I don't really remember what happened in that moment. Was it real? I think i was just on a different level by this point. We discussed next steps. She would do what she needed to do and speak to who she needed to speak to and then would be in touch with dates for medical meetings, meeting the foster carer and matching panel.

Then she left.

Sarah, my husband and i all looked at each other like "Did this just happen?". Sarah couldn't even believe that it was almost decided there and then. I think we were stunned. Sarah asked if we would now tell people but i just had no idea if i could. Like... were we even allowed? Is it official? Will he be our son? We had to go through panel to be approved to adopt him but it was all looking so likely. Yet it felt so surreal. I remember Sarah saying "You better get yourselves ready...!" with this huge grin on her face!

Once Sarah left i think it was pretty much a blur. We had heard what we wanted to hear. We felt we had won the lottery. No... better than that, we had found our son. And i really think he had found us. 

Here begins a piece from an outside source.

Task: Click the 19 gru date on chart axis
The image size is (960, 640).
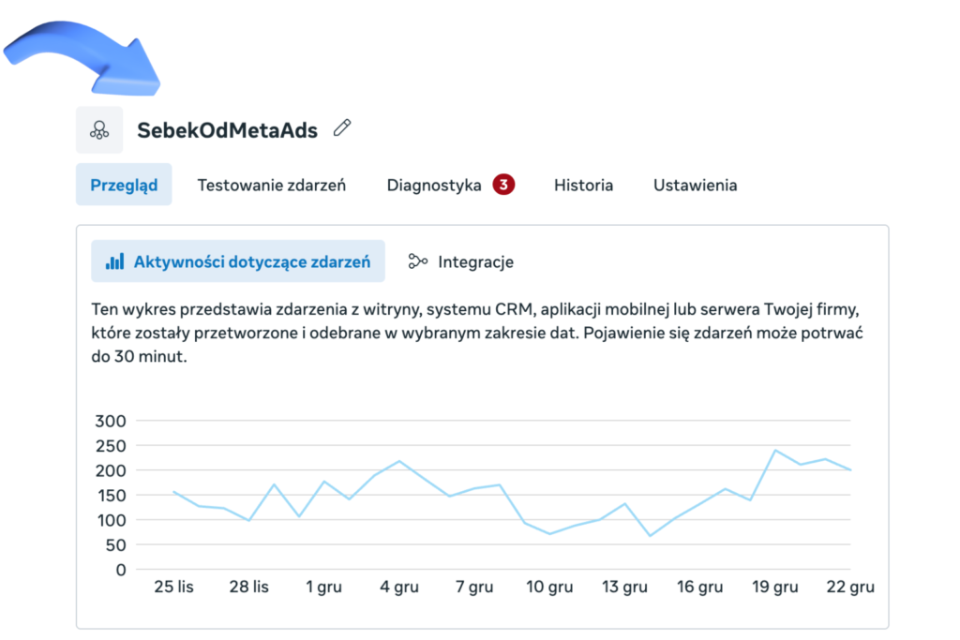Action: (774, 588)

Next was to start telling people. We had been asked so many questions for months now about the process and the famous "Have you found your child yet?", "Did you get sent any profiles today?" And these questions were becoming so tiresome. This was really our 'pregnancy announcement'. How were we going to tell our family we'd found our baby boy? Their grandson and nephew. My brothers engagement party was coming up... so we planned to do it before we all headed out for the celebrations. We shared that one picture with them. They were all looking at their new family member and I can't imagine how it must've felt for them all. There were so many tears from all friends and family in the few weeks we spent telling them the good news. It was a true joy sharing the news as and when we saw them. It just felt magical.

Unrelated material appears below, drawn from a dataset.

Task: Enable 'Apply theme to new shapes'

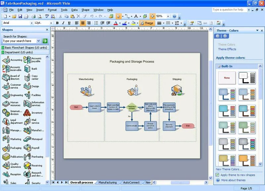Action: [217, 175]
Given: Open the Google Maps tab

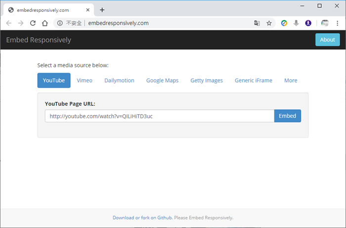Looking at the screenshot, I should [x=162, y=80].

In the back of my head i think i always felt dubious. Worried. We still had to get through matching panel and what if there were any issues along the way? Nothing felt final til i would have him in my arms. We'd been given a panel date in April 2015, so we had another couple of months to wait. There was just so much in our heads and hearts. So much to organise. So much to plan and achieve before he was home. It did feel like it'd never happen. In that time before matching panel we really got ourselves together. We sorted our shared parental leave with our employers and planned and bought as much as we could. It was a time i look back on now and will never forget. It was the last couple of months we'd have as a couple and not a family. We had so much fun. I can honestly say as nerve wracking and scary as it was at times, we had each other and we really relished in preparing our home and our lives for our baby boy.

Before we knew it, April was just around the corner. We had so much to get ready for... Meeting the birth parents (last minute decision from all parties but we really wanted to do it), ready for matching panel and if successful at panel, getting ready to then meet the foster carer who had looked after our son since birth. We were on the home stretch.